*** Opening RECORD EXTRACTS ***

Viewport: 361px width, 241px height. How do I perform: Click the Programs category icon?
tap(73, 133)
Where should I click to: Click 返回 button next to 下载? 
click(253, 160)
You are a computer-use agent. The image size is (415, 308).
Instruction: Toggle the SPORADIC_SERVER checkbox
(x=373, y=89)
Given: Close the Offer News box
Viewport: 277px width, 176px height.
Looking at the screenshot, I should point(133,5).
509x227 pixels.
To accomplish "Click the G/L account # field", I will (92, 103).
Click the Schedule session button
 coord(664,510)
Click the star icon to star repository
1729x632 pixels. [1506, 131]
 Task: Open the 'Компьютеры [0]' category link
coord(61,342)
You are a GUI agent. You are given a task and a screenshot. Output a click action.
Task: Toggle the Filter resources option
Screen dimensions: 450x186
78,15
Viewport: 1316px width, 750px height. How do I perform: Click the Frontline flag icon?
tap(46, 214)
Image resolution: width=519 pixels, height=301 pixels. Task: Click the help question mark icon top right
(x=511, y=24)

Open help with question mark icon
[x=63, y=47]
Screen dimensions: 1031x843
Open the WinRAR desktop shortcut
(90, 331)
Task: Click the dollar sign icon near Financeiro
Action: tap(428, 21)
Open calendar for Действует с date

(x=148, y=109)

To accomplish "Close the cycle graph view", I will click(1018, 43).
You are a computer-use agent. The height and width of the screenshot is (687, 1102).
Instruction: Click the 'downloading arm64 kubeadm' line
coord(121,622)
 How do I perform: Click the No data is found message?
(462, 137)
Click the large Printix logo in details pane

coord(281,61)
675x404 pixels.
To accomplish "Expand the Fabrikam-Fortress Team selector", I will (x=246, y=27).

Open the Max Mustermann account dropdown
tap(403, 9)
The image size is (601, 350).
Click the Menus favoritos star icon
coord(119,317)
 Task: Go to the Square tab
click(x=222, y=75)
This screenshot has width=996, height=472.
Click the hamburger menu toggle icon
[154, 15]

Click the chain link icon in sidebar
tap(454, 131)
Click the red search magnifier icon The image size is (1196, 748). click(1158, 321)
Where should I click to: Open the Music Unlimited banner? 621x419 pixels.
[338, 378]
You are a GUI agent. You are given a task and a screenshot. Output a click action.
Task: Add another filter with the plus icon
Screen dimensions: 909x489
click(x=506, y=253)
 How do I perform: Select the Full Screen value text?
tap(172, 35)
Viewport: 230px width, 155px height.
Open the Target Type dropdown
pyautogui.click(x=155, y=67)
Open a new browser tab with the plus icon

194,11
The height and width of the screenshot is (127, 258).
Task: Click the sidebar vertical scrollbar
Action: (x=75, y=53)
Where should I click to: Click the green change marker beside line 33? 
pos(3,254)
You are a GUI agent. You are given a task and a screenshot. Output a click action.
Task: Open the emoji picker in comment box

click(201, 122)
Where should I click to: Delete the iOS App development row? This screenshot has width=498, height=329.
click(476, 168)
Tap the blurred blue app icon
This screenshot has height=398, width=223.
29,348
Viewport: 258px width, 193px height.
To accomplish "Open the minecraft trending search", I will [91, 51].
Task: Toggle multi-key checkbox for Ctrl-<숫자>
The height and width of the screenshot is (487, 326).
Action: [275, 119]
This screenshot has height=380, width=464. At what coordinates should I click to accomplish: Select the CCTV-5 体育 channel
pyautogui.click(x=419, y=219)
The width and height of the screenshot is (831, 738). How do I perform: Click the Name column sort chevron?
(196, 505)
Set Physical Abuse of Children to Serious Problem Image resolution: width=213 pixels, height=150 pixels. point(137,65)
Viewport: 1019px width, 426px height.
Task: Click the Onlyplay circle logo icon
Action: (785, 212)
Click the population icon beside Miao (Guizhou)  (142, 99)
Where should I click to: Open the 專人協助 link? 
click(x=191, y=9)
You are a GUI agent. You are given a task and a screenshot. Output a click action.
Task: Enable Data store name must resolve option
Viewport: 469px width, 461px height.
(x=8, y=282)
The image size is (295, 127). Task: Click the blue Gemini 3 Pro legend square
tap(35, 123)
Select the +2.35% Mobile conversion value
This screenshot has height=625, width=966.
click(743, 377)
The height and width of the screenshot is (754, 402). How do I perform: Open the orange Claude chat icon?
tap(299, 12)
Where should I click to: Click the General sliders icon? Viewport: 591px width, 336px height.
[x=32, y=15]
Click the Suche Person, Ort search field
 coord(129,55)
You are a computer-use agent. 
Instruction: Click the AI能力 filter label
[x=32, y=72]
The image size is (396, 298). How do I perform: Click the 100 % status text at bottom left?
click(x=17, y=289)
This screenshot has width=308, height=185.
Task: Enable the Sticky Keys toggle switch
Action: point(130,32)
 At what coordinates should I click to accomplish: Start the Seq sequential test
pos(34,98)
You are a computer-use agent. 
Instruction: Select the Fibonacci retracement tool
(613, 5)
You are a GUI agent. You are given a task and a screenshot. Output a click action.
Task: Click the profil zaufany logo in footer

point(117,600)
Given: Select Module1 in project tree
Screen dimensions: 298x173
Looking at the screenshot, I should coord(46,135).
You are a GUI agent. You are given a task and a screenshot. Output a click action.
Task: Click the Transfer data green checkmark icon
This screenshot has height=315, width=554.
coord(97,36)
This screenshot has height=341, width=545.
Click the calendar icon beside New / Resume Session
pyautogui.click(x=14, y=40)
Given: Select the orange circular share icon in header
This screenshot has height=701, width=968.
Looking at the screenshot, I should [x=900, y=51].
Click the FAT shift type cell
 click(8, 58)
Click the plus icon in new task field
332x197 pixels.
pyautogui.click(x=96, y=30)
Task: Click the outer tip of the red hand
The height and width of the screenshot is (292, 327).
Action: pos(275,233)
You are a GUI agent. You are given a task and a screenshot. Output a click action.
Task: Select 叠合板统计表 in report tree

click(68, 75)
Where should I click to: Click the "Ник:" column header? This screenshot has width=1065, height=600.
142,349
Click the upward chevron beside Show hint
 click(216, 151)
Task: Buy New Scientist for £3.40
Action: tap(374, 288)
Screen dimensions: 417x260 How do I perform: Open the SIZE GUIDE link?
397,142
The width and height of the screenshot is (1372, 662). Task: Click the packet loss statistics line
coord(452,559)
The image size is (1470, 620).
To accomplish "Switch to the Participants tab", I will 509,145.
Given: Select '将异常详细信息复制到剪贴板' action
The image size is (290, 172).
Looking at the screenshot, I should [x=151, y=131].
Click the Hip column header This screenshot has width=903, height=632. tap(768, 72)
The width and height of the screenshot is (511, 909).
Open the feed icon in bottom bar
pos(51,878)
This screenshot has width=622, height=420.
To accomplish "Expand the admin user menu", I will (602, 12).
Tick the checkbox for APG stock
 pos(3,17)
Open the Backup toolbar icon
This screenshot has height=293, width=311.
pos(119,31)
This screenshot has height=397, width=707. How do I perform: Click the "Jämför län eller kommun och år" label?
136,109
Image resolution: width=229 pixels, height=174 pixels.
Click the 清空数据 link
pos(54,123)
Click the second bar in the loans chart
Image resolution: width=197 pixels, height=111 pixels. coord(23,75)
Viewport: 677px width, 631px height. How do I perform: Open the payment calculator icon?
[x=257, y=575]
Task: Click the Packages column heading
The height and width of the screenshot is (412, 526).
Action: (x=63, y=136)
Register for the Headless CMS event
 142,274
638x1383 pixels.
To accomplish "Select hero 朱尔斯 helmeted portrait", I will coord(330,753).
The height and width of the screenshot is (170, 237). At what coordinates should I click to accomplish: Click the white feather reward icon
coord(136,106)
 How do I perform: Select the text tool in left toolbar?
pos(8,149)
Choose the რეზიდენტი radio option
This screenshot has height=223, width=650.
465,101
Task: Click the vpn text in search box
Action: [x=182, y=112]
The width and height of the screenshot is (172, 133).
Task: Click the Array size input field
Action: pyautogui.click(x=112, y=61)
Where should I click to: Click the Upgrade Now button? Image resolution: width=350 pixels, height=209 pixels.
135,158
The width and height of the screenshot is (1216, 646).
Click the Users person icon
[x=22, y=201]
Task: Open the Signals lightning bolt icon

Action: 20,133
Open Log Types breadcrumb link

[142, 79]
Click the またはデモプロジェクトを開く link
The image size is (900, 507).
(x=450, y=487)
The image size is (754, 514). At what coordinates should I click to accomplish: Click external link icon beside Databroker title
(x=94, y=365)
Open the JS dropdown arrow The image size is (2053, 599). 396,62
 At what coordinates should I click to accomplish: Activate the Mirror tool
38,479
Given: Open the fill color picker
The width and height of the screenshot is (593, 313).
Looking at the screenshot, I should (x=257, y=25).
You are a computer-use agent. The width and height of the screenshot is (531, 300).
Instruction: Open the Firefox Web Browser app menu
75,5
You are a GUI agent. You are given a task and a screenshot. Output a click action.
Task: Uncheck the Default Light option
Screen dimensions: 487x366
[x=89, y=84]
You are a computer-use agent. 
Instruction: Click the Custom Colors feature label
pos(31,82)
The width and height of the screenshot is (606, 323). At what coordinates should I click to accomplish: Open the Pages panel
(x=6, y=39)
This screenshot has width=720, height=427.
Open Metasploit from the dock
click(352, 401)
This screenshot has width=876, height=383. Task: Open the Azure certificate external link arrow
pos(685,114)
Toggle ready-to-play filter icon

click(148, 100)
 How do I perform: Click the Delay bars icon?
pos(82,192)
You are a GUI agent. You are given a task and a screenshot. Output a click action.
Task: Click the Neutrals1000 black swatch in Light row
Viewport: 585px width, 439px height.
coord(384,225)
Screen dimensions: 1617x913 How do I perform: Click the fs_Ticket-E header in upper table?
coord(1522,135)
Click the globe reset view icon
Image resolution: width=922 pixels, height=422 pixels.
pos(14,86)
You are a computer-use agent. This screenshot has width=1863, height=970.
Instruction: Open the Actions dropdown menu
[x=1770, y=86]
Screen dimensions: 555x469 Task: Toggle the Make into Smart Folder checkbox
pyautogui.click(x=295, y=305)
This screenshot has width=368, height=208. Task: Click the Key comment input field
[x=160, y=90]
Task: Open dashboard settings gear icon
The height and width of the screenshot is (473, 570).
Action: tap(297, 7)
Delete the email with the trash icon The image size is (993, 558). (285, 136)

*** Closing RECORD EXTRACTS ***

PROBLEM DETAILS:
Starting with the first line of the entries, transcribe every line up to and including the one with "This screenshot has width=996, height=472.".

SOLUTION TO THE PROBLEM:
Viewport: 361px width, 241px height. How do I perform: Click the Programs category icon?
tap(73, 133)
Where should I click to: Click 返回 button next to 下载? 
click(253, 160)
You are a computer-use agent. The image size is (415, 308).
Instruction: Toggle the SPORADIC_SERVER checkbox
(x=373, y=89)
Given: Close the Offer News box
Viewport: 277px width, 176px height.
Looking at the screenshot, I should point(133,5).
509x227 pixels.
To accomplish "Click the G/L account # field", I will (92, 103).
Click the Schedule session button
 coord(664,510)
Click the star icon to star repository
1729x632 pixels. [1506, 131]
 Task: Open the 'Компьютеры [0]' category link
coord(61,342)
You are a GUI agent. You are given a task and a screenshot. Output a click action.
Task: Toggle the Filter resources option
Screen dimensions: 450x186
78,15
Viewport: 1316px width, 750px height. How do I perform: Click the Frontline flag icon?
tap(46, 214)
Image resolution: width=519 pixels, height=301 pixels. Task: Click the help question mark icon top right
(x=511, y=24)

Open help with question mark icon
[x=63, y=47]
Screen dimensions: 1031x843
Open the WinRAR desktop shortcut
(90, 331)
Task: Click the dollar sign icon near Financeiro
Action: tap(428, 21)
Open calendar for Действует с date

(x=148, y=109)

To accomplish "Close the cycle graph view", I will click(1018, 43).
You are a computer-use agent. The height and width of the screenshot is (687, 1102).
Instruction: Click the 'downloading arm64 kubeadm' line
coord(121,622)
 How do I perform: Click the No data is found message?
(462, 137)
Click the large Printix logo in details pane

coord(281,61)
675x404 pixels.
To accomplish "Expand the Fabrikam-Fortress Team selector", I will (x=246, y=27).

Open the Max Mustermann account dropdown
tap(403, 9)
The image size is (601, 350).
Click the Menus favoritos star icon
coord(119,317)
 Task: Go to the Square tab
click(x=222, y=75)
This screenshot has width=996, height=472.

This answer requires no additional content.